◆ Your task
Answer with only the number of lines below where "edge" appears.

◆ Provided entries
· · · · ·
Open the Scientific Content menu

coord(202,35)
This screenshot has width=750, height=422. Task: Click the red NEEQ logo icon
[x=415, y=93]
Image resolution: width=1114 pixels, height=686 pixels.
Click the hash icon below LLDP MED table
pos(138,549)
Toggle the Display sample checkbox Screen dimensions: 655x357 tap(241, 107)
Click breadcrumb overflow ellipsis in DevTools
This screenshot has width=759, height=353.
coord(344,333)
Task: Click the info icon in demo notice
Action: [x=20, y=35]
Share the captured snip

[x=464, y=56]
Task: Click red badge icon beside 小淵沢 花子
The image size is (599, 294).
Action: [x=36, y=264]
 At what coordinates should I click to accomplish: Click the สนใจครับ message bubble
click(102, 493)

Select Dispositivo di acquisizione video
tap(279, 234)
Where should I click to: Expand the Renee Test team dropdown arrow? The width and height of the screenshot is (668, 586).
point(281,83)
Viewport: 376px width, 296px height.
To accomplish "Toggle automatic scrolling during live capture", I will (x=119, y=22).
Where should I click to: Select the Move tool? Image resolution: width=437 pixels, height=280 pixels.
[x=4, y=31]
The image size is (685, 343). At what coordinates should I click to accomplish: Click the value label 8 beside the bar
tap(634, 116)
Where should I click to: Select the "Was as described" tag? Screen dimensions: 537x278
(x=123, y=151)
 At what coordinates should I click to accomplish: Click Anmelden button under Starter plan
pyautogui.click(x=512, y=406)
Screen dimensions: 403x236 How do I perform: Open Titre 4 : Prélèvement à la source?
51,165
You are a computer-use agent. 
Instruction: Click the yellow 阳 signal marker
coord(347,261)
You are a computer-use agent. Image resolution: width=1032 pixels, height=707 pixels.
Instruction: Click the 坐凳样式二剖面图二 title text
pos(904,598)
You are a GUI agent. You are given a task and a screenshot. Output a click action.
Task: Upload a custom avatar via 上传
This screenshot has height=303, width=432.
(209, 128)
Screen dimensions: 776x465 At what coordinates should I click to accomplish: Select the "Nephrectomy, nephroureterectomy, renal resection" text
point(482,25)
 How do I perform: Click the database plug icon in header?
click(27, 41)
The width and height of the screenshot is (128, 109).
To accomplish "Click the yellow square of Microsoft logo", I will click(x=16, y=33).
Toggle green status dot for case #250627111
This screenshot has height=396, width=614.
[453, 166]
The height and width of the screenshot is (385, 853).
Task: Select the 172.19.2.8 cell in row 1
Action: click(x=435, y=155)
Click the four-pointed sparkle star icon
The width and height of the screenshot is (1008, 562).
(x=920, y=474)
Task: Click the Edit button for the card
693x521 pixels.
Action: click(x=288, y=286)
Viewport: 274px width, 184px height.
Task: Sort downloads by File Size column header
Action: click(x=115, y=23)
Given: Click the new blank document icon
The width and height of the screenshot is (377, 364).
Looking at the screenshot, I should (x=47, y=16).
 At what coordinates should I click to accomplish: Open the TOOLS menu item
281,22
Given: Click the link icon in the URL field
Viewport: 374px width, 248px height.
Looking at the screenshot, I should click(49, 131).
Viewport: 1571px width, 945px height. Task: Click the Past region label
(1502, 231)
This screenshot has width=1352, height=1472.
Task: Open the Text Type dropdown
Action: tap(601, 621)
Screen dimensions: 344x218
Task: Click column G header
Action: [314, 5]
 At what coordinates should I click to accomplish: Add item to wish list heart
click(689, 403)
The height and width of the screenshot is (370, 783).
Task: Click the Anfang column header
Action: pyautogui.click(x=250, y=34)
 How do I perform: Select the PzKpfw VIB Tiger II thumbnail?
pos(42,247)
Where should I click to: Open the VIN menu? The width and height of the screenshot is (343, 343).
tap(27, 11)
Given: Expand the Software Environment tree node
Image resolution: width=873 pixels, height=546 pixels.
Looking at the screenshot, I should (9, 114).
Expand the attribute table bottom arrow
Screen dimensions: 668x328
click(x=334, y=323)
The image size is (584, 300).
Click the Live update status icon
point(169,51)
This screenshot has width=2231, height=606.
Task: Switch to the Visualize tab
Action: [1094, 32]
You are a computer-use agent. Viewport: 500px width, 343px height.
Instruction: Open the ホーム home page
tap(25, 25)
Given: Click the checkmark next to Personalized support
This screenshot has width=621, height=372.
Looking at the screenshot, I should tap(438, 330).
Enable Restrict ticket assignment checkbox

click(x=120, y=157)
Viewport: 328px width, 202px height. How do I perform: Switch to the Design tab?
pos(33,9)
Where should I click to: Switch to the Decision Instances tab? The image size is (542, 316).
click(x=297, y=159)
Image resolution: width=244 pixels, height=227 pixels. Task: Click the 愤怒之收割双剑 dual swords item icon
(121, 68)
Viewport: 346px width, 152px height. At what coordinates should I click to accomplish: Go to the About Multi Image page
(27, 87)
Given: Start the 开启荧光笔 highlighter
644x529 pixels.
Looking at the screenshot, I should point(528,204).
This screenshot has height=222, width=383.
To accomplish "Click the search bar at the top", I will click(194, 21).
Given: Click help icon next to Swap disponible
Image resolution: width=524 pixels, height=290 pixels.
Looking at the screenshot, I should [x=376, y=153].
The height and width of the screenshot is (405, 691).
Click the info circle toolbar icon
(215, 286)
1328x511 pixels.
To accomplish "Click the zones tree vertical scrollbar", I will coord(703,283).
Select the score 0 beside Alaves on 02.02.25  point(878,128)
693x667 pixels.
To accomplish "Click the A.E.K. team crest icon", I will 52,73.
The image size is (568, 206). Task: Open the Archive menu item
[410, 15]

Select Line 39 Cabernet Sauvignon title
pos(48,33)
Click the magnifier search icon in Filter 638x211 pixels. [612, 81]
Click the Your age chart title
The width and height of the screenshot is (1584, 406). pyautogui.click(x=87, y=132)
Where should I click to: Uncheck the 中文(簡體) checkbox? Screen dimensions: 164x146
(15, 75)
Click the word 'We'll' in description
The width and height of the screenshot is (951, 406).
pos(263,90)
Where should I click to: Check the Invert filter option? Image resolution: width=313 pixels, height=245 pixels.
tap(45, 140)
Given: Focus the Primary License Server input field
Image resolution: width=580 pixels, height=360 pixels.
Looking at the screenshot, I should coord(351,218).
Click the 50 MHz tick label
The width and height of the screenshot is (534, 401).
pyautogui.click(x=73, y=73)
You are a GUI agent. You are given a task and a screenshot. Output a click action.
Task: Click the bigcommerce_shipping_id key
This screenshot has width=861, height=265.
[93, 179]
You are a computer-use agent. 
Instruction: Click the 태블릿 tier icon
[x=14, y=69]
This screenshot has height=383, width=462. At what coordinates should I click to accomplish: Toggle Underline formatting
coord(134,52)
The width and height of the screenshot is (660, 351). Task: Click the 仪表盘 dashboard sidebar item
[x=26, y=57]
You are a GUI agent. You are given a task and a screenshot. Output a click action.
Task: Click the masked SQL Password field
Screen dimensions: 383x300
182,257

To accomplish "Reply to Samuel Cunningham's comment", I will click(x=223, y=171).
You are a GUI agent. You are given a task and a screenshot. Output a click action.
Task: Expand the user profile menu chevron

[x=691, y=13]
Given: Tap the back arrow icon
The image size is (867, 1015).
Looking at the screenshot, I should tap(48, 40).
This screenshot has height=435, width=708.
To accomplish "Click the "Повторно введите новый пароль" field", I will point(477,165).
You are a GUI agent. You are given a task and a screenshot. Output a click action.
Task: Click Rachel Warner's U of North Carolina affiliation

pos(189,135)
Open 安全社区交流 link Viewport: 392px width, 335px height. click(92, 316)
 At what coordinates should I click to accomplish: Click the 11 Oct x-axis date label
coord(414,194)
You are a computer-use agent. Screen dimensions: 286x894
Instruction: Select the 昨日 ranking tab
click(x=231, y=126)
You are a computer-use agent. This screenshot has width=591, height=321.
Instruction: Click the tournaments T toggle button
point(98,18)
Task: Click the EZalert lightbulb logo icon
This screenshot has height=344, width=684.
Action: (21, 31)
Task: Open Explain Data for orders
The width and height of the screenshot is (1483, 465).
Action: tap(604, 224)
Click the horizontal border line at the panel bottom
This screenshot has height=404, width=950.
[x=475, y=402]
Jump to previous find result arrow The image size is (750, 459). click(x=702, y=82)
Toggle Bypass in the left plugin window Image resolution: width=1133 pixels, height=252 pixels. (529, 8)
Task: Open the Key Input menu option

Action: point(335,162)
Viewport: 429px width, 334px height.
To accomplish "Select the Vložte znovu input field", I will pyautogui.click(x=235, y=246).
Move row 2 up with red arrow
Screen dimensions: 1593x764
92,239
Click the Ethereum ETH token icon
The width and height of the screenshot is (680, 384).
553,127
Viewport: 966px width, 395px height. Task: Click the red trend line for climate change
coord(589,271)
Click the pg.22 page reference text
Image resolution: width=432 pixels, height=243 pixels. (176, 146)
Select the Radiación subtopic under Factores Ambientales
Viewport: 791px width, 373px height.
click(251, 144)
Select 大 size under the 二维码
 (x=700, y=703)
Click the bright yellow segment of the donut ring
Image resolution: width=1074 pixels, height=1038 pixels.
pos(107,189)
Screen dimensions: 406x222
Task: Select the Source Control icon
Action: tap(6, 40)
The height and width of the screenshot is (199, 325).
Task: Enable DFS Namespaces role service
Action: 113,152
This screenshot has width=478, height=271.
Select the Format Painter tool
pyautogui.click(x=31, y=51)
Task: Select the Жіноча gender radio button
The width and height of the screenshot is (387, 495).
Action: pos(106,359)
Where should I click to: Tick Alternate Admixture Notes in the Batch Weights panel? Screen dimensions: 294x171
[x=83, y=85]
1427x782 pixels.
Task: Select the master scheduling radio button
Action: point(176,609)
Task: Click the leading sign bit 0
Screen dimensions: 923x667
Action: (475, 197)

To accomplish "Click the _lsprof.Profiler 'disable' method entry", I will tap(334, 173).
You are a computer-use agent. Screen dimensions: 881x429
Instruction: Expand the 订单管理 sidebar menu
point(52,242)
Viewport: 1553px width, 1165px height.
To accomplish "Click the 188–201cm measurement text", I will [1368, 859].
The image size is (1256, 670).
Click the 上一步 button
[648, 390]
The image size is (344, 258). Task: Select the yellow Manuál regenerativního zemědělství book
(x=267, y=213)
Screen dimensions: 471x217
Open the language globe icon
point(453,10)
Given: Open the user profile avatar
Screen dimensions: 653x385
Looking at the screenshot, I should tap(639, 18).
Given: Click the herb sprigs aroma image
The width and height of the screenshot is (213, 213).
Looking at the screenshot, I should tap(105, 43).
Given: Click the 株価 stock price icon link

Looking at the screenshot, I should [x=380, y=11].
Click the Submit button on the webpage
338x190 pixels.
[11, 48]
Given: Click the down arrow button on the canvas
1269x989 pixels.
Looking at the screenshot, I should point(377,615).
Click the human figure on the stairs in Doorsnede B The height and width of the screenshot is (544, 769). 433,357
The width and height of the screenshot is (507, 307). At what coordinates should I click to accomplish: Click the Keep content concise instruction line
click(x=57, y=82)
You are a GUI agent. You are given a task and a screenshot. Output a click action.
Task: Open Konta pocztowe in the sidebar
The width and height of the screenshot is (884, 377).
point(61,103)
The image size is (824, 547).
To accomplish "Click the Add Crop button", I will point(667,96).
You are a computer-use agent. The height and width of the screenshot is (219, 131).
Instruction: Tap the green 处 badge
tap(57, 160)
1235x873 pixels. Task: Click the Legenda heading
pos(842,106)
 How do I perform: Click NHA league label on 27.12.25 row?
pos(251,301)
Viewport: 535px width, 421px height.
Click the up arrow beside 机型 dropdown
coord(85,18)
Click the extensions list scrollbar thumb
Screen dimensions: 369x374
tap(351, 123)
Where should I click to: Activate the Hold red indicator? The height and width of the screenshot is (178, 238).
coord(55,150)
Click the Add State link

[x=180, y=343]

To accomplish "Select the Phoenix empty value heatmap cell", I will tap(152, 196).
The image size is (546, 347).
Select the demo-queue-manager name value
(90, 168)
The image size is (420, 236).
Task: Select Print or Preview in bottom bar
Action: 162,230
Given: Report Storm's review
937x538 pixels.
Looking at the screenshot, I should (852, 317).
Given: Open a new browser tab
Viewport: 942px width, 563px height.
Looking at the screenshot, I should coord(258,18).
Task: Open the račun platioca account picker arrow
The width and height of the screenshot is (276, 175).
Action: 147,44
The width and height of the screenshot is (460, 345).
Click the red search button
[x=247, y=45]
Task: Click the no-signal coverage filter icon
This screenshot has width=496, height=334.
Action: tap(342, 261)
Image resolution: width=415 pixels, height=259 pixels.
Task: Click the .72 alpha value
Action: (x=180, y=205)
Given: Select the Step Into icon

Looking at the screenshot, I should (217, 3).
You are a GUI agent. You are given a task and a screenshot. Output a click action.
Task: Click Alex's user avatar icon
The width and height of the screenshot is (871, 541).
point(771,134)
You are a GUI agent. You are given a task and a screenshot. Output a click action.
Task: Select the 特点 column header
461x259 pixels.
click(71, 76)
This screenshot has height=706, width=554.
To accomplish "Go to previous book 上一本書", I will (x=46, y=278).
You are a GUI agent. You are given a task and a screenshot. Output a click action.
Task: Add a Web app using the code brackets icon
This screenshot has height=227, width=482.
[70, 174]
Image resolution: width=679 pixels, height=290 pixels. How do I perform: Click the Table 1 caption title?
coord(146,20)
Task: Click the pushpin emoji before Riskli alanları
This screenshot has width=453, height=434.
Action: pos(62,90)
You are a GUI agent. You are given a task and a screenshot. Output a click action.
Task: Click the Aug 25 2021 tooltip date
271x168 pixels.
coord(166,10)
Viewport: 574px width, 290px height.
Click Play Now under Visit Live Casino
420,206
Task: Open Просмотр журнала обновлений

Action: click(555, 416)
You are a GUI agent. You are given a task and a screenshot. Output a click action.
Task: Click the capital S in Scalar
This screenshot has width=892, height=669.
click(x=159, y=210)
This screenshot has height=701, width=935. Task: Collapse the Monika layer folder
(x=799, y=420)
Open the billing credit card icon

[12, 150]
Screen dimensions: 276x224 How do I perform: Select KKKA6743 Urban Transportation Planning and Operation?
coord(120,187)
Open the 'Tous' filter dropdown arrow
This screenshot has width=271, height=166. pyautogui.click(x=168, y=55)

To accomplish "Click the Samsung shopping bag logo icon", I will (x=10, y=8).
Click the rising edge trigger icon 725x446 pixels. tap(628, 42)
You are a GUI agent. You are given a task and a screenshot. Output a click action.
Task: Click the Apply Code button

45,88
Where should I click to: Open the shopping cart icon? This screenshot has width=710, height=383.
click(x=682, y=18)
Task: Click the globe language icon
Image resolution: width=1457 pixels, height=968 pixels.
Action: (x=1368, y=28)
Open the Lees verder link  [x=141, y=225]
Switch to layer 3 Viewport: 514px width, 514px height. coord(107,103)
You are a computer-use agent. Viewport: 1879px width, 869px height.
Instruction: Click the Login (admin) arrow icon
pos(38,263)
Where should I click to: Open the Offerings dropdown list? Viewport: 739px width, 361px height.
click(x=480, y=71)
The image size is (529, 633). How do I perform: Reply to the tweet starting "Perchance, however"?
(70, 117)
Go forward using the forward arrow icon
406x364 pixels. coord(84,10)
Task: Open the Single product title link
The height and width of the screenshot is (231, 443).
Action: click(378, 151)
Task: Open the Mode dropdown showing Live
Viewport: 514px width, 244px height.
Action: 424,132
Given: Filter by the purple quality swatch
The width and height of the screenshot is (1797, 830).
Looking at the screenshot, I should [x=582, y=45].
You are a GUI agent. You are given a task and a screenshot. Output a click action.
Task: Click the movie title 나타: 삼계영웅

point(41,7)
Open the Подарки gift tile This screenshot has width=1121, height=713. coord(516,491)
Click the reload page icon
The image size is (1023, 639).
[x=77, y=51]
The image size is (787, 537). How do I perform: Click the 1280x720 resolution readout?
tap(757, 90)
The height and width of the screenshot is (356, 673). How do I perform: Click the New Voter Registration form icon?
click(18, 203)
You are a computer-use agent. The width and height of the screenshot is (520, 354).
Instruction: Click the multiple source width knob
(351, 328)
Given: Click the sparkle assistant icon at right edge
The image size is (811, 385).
· · · · ·
◆ Exercise solution
2